Except for the fact that the stats are a joke. In the period they are talking about there were stoppages due to strike action or lockouts involving Telecom workers, Open Country Cheese workers, Polytech workers, Bridgeman Concrete workers and Auckland Bus Drivers.

And those are just the ones I can name off the top of my head.

They also claim the total days of lost wages was 80. I’d say that the national strike by Telecom workers alone would run to at least five hundred days.

Part of the problem is there is no legal requirement to notify industrial action unless it’s in an essential industry so there’s no way Stats or the department of Labour can find out about most industrial action unless it comes up in the media. But each of these disputes was high-profile so you’d think they’d realise the numbers don’t hold water.

Mind you NZPA covered all of these disputes too. And now they’ve published stats that prove the disputes they covered must never have existed. How very postmodern.

6 comments on “Wee gripes: work stoppage stats”

  1. Con 1

    Even if the stats were accurate (which they clearly aren’t), fewer strikes doesn’t necessarily mean a more contented workforce at all. It might mean a more straitened and cautious workforce; a less organised and less militant workforce, etc.

    • IrishBill 1.1

      Yeah, I was being a little facetious. The “happy workers” argument used to be run by the last tory government every time the stoppage stats dropped.

  2. Michael Wood 2

    I’m not sure if this is the explanation, but the fineprint of the data does state that the measurement includes work stoppages that finished in the quarter. This may mean that a stoppage won’t be registered until a dispute is formally over, with the qualification possibly being that an Agreement is settled. I know for example that the Polytech dispute is ongoing, so it would not be included under these criteria.

    Not sure on this, but it might be the explanation.
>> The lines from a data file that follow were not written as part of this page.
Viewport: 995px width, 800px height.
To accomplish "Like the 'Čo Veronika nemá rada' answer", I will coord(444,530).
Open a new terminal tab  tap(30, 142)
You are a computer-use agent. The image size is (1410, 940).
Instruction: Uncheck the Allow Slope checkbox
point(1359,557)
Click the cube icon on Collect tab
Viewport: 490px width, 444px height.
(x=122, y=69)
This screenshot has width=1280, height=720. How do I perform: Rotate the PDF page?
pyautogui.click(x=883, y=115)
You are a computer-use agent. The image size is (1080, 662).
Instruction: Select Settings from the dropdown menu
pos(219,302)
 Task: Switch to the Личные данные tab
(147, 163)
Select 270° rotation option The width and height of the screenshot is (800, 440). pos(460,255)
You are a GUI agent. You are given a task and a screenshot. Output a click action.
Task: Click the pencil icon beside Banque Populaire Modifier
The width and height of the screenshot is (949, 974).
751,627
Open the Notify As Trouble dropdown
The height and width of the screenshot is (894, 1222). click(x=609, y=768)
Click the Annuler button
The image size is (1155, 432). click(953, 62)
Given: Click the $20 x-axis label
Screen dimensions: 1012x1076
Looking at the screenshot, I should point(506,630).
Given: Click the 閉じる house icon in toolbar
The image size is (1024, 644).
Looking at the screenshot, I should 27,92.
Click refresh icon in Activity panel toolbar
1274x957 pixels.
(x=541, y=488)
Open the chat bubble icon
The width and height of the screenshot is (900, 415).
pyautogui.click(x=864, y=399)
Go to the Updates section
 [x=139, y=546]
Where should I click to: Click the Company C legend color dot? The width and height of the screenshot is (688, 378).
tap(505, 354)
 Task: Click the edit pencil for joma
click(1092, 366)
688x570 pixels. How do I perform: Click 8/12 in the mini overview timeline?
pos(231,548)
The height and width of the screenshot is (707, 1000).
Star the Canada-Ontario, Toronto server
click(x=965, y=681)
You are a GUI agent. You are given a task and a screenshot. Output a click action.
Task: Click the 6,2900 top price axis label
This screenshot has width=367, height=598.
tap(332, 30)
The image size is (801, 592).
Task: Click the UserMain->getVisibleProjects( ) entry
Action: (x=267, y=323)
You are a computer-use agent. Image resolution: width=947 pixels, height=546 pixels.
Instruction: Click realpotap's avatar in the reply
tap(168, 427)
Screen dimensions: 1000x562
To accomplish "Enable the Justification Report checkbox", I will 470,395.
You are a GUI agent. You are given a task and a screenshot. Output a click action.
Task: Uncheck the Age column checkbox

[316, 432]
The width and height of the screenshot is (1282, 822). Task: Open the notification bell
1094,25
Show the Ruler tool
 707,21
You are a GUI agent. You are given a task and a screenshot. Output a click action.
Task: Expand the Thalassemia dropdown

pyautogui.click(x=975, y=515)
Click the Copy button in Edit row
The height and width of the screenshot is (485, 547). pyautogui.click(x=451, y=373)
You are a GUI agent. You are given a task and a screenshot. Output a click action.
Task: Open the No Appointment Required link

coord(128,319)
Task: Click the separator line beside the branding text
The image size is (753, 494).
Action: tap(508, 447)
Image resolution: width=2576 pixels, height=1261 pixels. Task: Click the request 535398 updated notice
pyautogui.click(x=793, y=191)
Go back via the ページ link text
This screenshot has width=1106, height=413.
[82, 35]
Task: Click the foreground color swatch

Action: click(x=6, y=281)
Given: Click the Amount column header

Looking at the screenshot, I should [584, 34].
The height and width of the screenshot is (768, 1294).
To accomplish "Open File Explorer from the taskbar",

I think Stats NZ are generally pretty sound.

    • IrishBill 2.1

      Even if that’s the case I can think of several disputes involving industrial action that settled in that period including the Air New Zealand cabin crew dispute.

      That one included a couple of hundred workers taking several days of strike action. That would be a few more days lost than 80 I reckon.

      I think the problem isn’t Stats NZ but the department of labour.

  3. Bill 3

    They’re just counting smokos right?

    I mean, by rounding out the figures, if 1000 people = 80 lost days, then each person was responsible for 0.08 working days lost. There are 480 minutes to one working day. One tenth of that ( judicious rounding) = 48 minutes.

    Smoko breaks = 30 minutes of a working day.

    So if the 1000 workers were 9 seconds late coming back from each of their 120 smoko breaks over a three month period…we get the missing 18 minutes.

  4. Peter 4

    “How very postmodern.”

    Or how very Orwellian. Me thinks there might be a fiery memory hole burning away at the heart of government, gleefully stoked by the likes of Bully Bennett, Bulldozer Brownlee, and Double Dipton, while John Key relaxes himself in it.